%%

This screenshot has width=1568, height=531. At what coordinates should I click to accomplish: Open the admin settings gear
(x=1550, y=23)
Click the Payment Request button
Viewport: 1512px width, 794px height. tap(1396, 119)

%%
%%

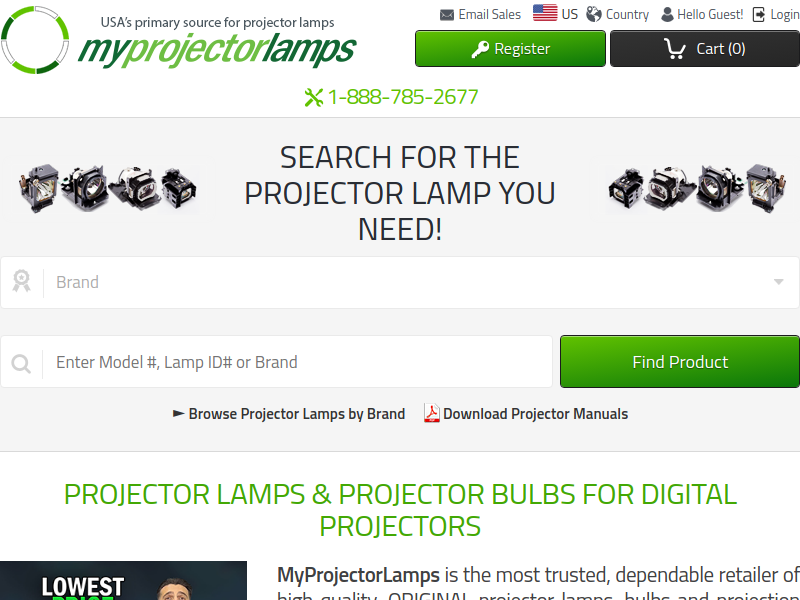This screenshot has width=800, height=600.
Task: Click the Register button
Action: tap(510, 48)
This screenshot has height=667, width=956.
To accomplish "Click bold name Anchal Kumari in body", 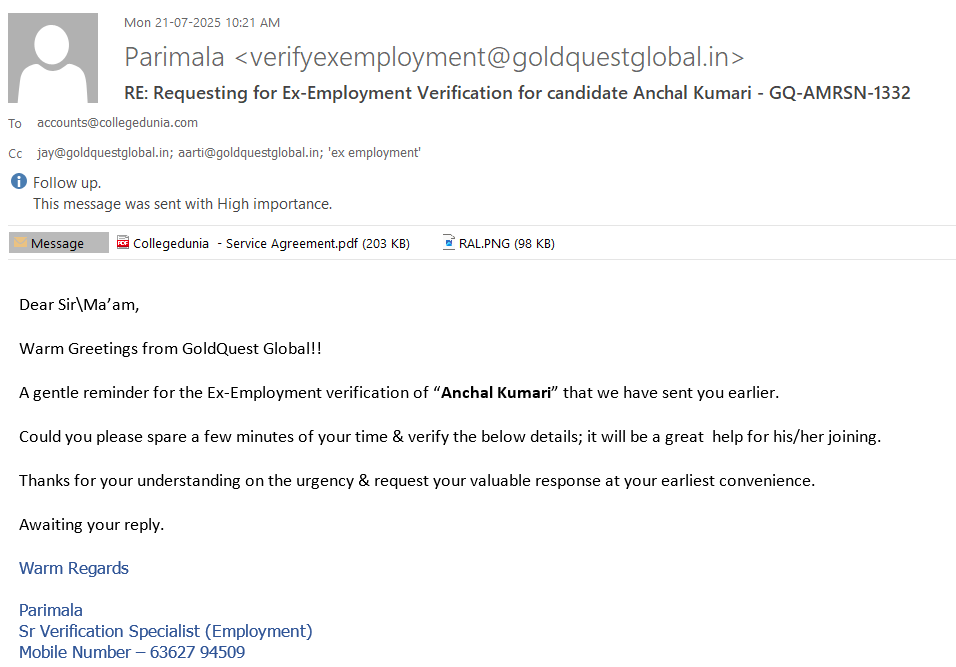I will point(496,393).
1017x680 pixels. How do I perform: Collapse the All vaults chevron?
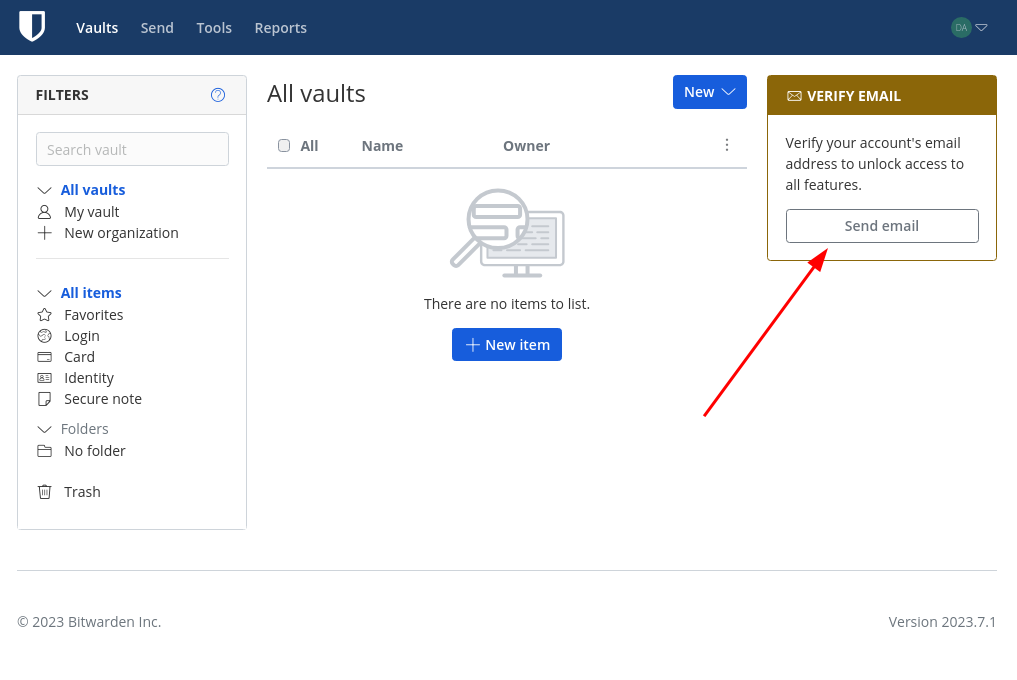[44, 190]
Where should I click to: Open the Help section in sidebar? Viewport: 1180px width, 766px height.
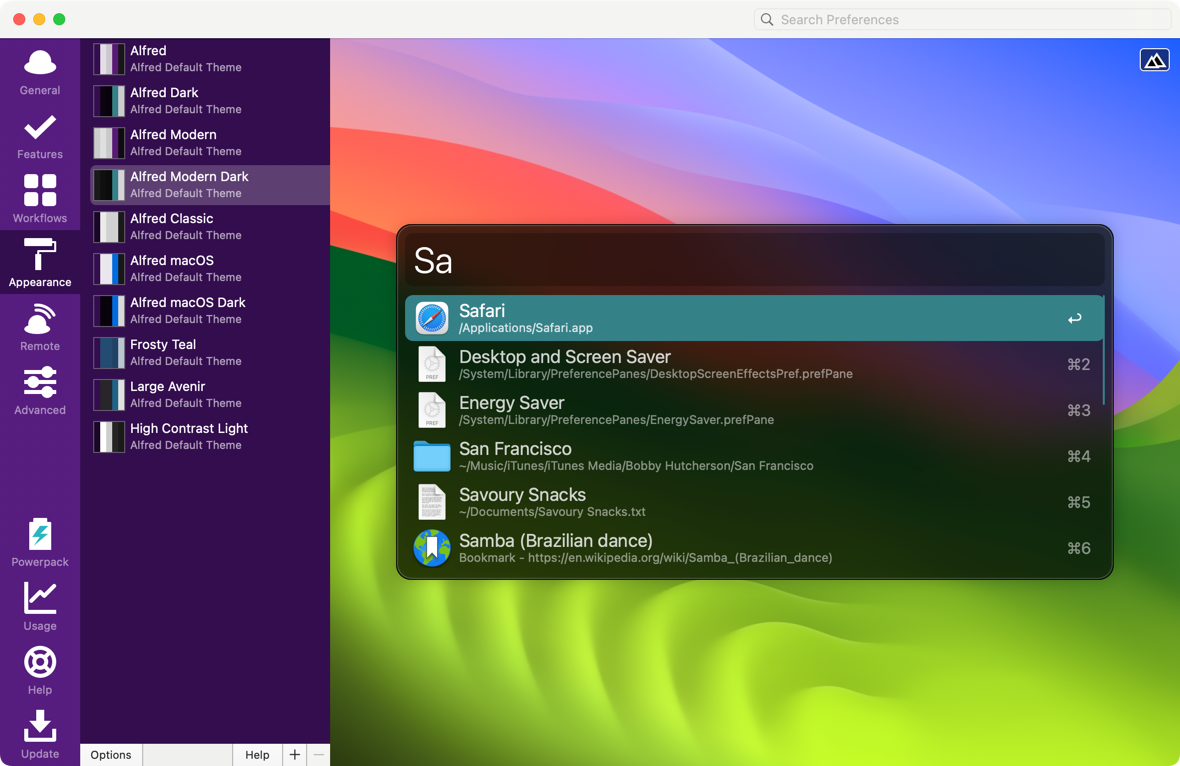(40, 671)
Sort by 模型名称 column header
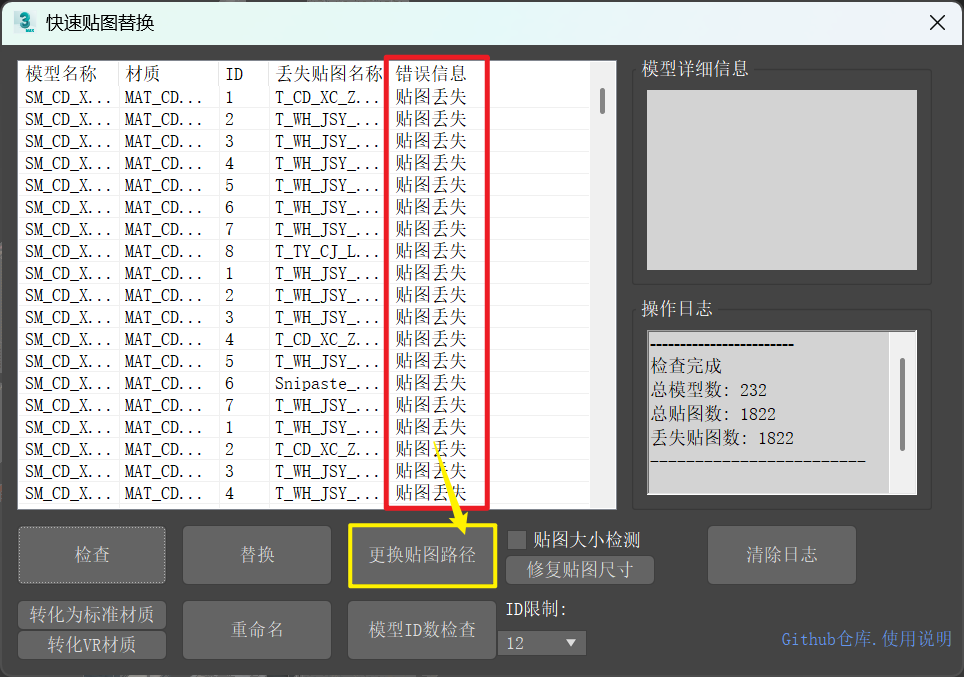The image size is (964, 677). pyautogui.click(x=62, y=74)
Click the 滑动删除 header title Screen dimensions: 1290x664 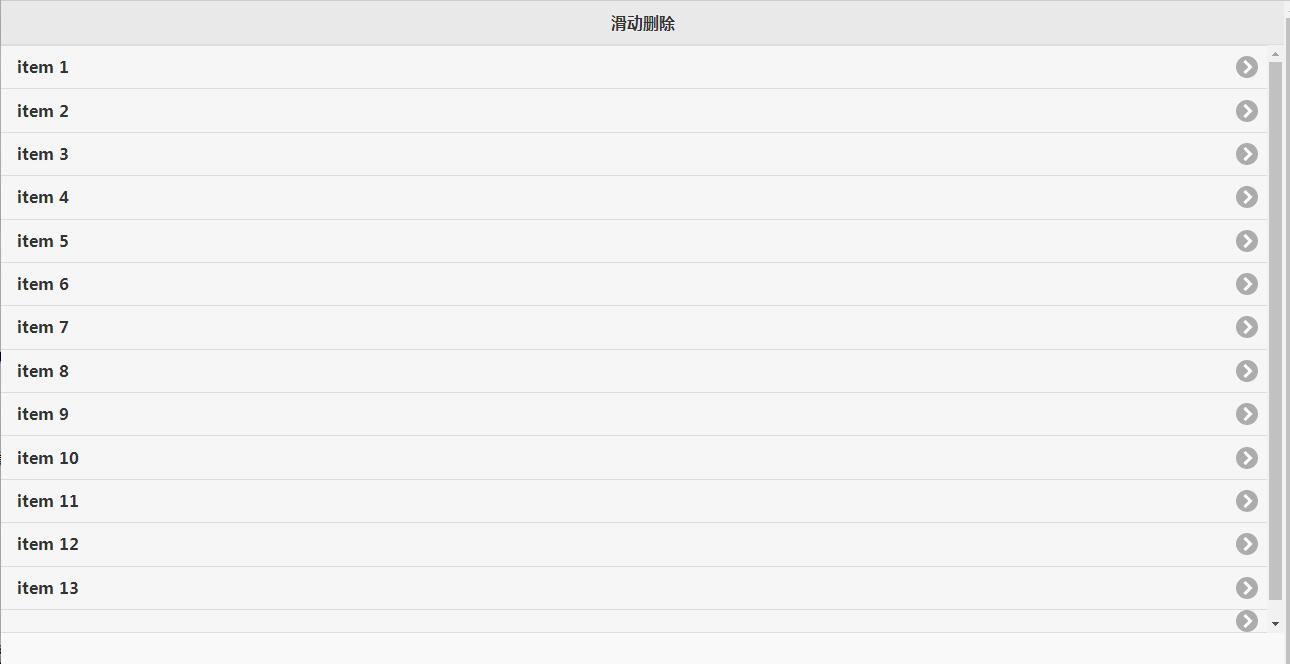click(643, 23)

%%

*Exercise details*.
Could you express everything from the line containing "This screenshot has width=1568, height=531." down to the line containing "Viewport: 1512px width, 794px" in the listing as a JSON list of strings, one string per line, blank lines left out?

*Worked solution*.
[
  "This screenshot has width=1568, height=531. At what coordinates should I click to accomplish: Open the admin settings gear",
  "(x=1550, y=23)",
  "Click the Payment Request button",
  "Viewport: 1512px width, 794px height. tap(1396, 119)"
]